Although called double, λ has a second faint companion 149ʺ above it, visible by a 3 1/2-glass; and another, of the 12th magnitude, 27ʺ distant. The two largest stars are 4ʺ.2 apart, at a position angle of 40°.3.
λ and the two stars φ furnish an easy refutation of the popular error as of that apparent magnitude of the moon's disc, Colas writing of this in the Celestial Handbook of 1892:
In looking at this triangle nobody would think that the moon could be inserted in it; but as the distance from λ to φ1 is 27ʹ, and the distance from φ1 to φ2 is 33ʹ, it is a positive fact;
the moon's mean apparent diameter being 31ʹ7ʺ. This illusion, prevalent in all ages, has attracted the attention of many great men; Ptolemy, Roger Bacon, Kepler, and others having treated of it. The lunar disc, seen by the naked eye of an uninstructed observer, appears, as it is frequently expressed, "about the size of a dinner-plate," but should be seen as only equal to a peppercorn, or as a circle a half-inch in diameter fifty-seven inches away; or, to write it astronomically, equal to the planet Jupiter viewed at opposition through a telescope magnifying forty diameters; or equal to Mars magnified seventy-four times when at his nearest approach to the earth and distant thirty-four millions of miles. To still better illustrate this, Professor Young tells us that the planet Venus,
when about midway between greatest elongation and inferior conjunction, has an apparent diameter of 40ʺ, so that, with a magnifying power of only 45, she looks exactly like the moon four days old, and of precisely the same apparent size.
ν, 4.7, and ξ, 4.6,

were the Chinese Shwuy Foo, a Water-depot.

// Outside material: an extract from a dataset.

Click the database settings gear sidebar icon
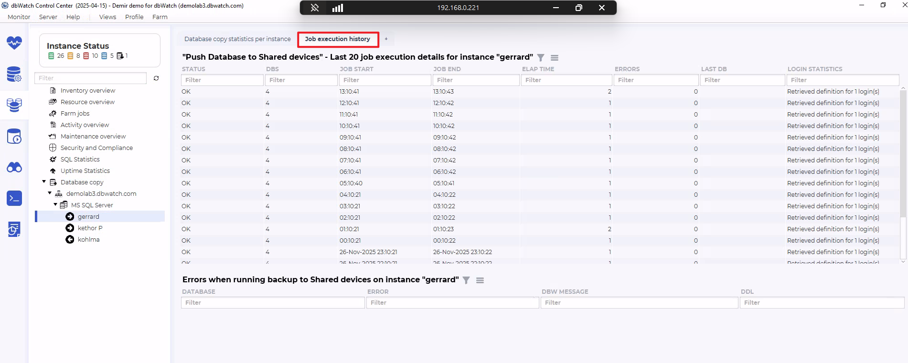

They mark Orion's right hand, any being the radiant point of the fine meteor stream, the Orionids, of the 18th of October.

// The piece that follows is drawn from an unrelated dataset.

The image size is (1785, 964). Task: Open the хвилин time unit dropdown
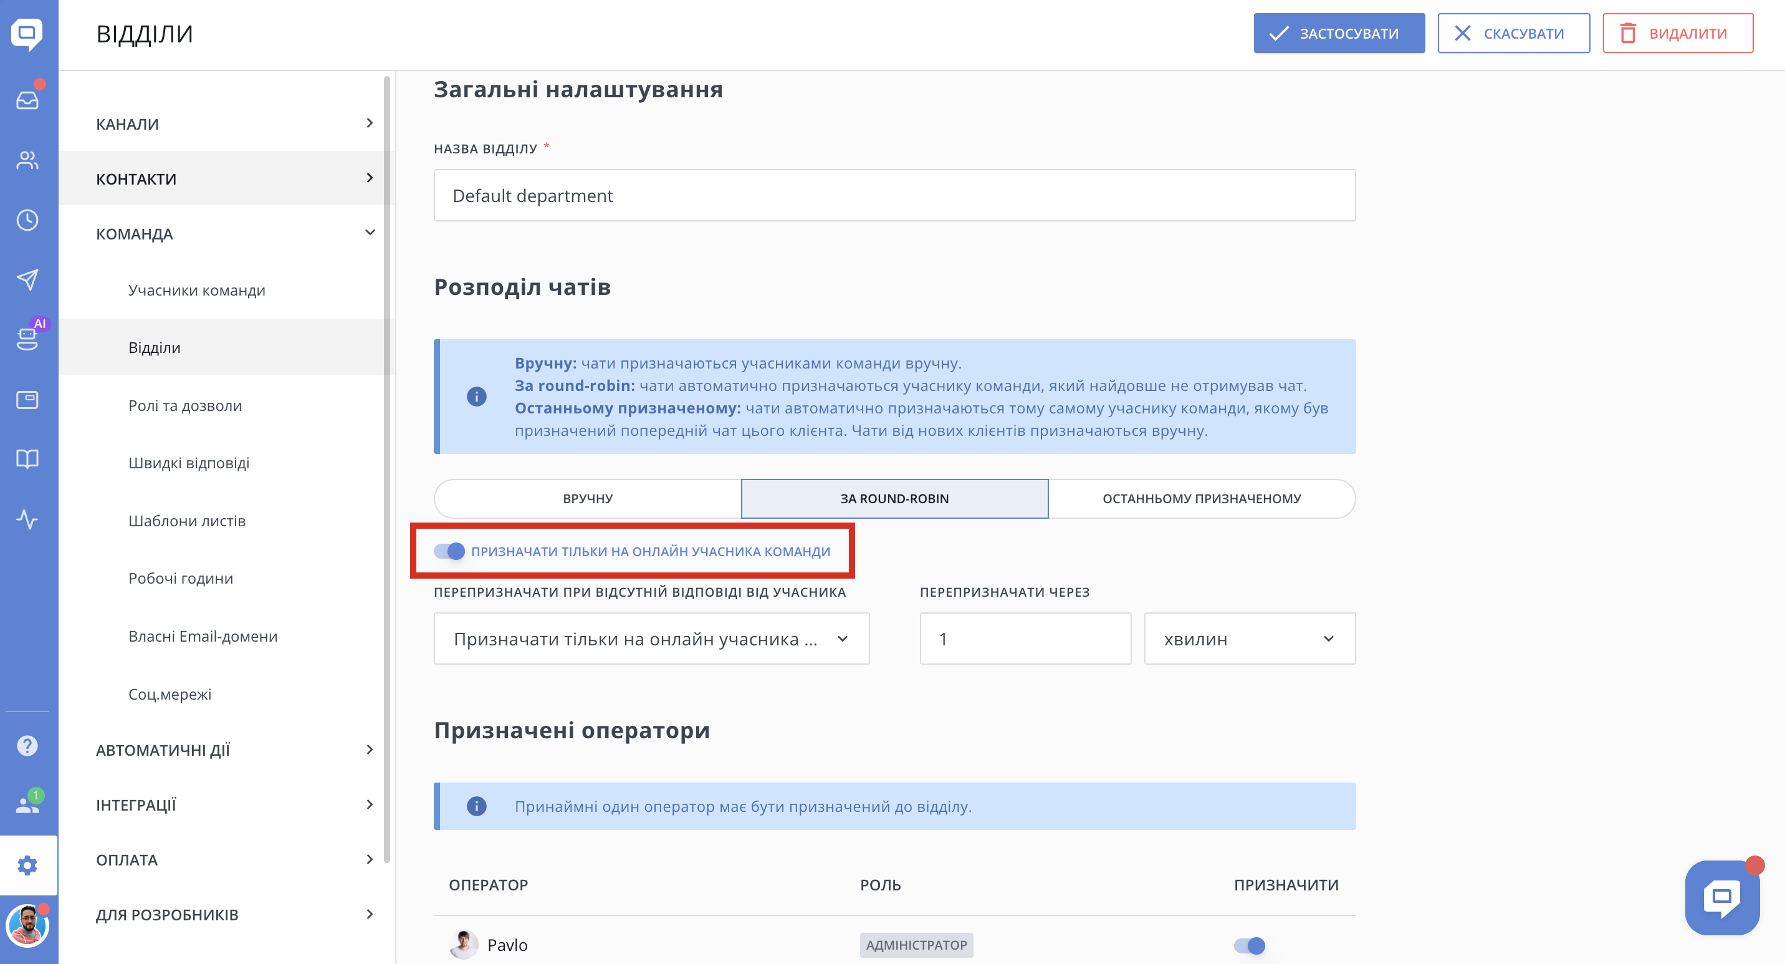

ο1, ο2, π1, π2, π3, π4, π5, π6, and g,

all of the 4th to the 5th magnitudes, in a vertical line at the right of the figure, indicate the lion's skin; but Al Tizini said that they were the Persians' Al Tāj, the Crown, or Tiara, of their kings; and the Arabians' Al Kumm, the Sleeve of the garment in which they dressed the Giant, the skin being omitted.
Ulug Beg called them Al Dhawāib, Anything Pendent; and the Borgian globe had the same, perhaps originated it; but Al Sufi's title was Manica, a Latin term for a protecting Gauntlet; and Grotius gave a lengthy dissertation on the Mantile which some anonymous person applied to them, figured as a cloth thrown over the Giant's arm.

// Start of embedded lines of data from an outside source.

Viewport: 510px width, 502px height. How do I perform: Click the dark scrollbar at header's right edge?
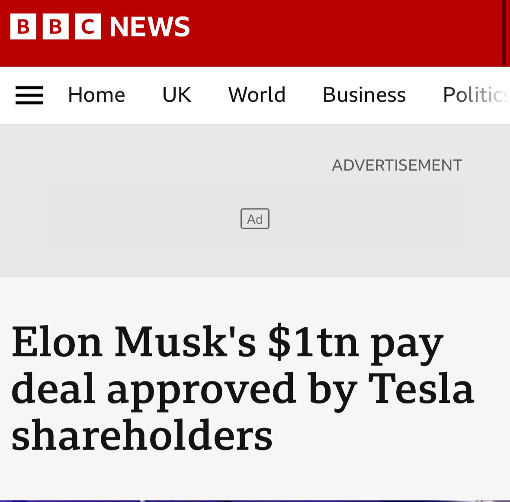tap(504, 32)
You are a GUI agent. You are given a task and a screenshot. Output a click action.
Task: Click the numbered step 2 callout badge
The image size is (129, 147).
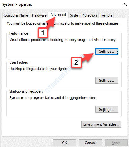76,62
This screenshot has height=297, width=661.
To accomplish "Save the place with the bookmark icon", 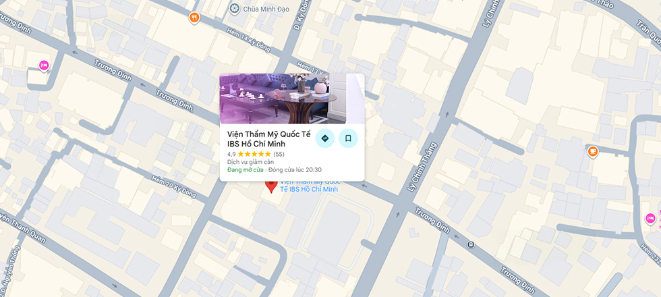I will pos(348,138).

With Pliny these stars in the lion's skin are supposed to have been a separate constellation known as the Shield, made from the bull's hide of the Hyriean legend.
They were the Chinese Tsan Ke, the Three Flags.
τ, 3.6, lies just north of Rigel, and was known in China as Yuh Tsing, the Golden Well.

υ, 4.7.

Thabit is Burritt's name for an unlettered star on his Atlas, the υ of Heis.
It lies on the lower edge of the tunic, but I cannot learn the derivation or history of the title, although the Arabic Al Thābit signifies the "Endurer."